EL ROSTRO DE VANESSA, Y SUS OJOS
Corría el mes de junio de 2016 y visitaba la ciudad de Milán por primera vez. Hacía muy poco que había acabado de escribir la novela expansiva 32 (El Libro que Quería Ser Cuaderno). Configuré el último cuarto del texto tras una interrupción en la escritura que duró meses: una vez el protagonista llegaba al punto donde comenzaba a escribir su tan postergado librito, un inconveniente en mi visión desembocó en un diagnóstico aterrador que amenazaba con convertir al argumento central de la novela en profecía auto-cumplida. No es que me haya extrañado la “coincidencia”, para nada. Pero necesité rearmarme tras el durísimo golpe que, según creo, llegó para que pudiese yo finalizar un proceso de cambios íntimos y personales muy profundos.
Así, ni bien hube acabado el texto (escribiendo ese demorado último cuarto de la historia, que se convirtió en mi favorito), partí hacia Milán con el objetivo de apersonarme en las oficinas centrales de la empresa Moleskine, la de los famosos cuadernos. Viajé desde Barcelona sin siquiera tomar el recaudo de obtener cita para una entrevista: tras el trompazo del diagnóstico (y algunas patadas recibidas mientras todavía me hallaba en el piso, sin aire), mi natural entusiasmo infantil volvía a asomar su hermosa y abultada cabellera llena de rulos.
------------------------------------------------
Lista de tareas
1 > Indica si cada afirmación coincide con el texto sobre el viaje a Milán, respondiendo sí o no y citando las palabras del texto que lo deciden: (a) el viaje a Milán fue en junio de 2016 y era la primera visita a esa ciudad; (b) el viaje a Milán salió desde Madrid; (c) antes de viajar se había conseguido una cita para una entrevista en Moleskine.
2 > Reproduce la parte del texto sobre el viaje a Milán que comienza con las palabras que contienen "EL ROSTRO DE" y termina con "personales muy profundos.".

Registros de datos recopilados
------------------------------------------------
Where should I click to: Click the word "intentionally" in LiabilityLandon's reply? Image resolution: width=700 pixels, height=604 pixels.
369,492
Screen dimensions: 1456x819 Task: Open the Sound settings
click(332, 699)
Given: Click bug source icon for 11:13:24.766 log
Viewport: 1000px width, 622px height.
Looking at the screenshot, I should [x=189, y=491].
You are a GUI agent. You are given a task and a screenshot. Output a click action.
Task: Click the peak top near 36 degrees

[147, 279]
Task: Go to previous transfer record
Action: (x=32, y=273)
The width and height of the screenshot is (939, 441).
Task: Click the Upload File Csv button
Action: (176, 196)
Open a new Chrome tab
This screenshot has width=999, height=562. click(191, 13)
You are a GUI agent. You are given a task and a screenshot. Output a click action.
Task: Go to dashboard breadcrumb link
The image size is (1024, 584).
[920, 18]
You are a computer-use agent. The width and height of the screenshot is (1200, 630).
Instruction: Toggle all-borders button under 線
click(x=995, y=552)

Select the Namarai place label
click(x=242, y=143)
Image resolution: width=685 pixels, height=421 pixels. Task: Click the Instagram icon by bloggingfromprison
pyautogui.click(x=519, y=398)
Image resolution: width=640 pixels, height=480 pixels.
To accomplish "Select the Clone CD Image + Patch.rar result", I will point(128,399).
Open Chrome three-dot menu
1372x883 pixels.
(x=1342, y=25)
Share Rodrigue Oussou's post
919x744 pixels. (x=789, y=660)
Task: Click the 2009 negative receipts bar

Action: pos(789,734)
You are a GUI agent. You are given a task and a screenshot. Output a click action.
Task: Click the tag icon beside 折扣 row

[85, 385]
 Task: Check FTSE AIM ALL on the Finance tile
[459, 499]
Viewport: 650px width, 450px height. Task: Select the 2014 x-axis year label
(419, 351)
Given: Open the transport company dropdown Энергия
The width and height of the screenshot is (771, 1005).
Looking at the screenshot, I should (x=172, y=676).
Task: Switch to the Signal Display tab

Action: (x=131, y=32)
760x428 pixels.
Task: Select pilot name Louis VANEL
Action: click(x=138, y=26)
------------------------------------------------
Resultados por tarea
1 >
(a) Sí: «Corría el mes de junio de 2016 y visitaba la ciudad de Milán por primera vez».
(b) No: «Viajé desde Barcelona».
(c) No: «sin siquiera tomar el recaudo de obtener cita para una entrevista».

2 >
EL ROSTRO DE VANESSA, Y SUS OJOS
Corría el mes de junio de 2016 y visitaba la ciudad de Milán por primera vez. Hacía muy poco que había acabado de escribir la novela expansiva 32 (El Libro que Quería Ser Cuaderno). Configuré el último cuarto del texto tras una interrupción en la escritura que duró meses: una vez el protagonista llegaba al punto donde comenzaba a escribir su tan postergado librito, un inconveniente en mi visión desembocó en un diagnóstico aterrador que amenazaba con convertir al argumento central de la novela en profecía auto-cumplida. No es que me haya extrañado la “coincidencia”, para nada. Pero necesité rearmarme tras el durísimo golpe que, según creo, llegó para que pudiese yo finalizar un proceso de cambios íntimos y personales muy profundos.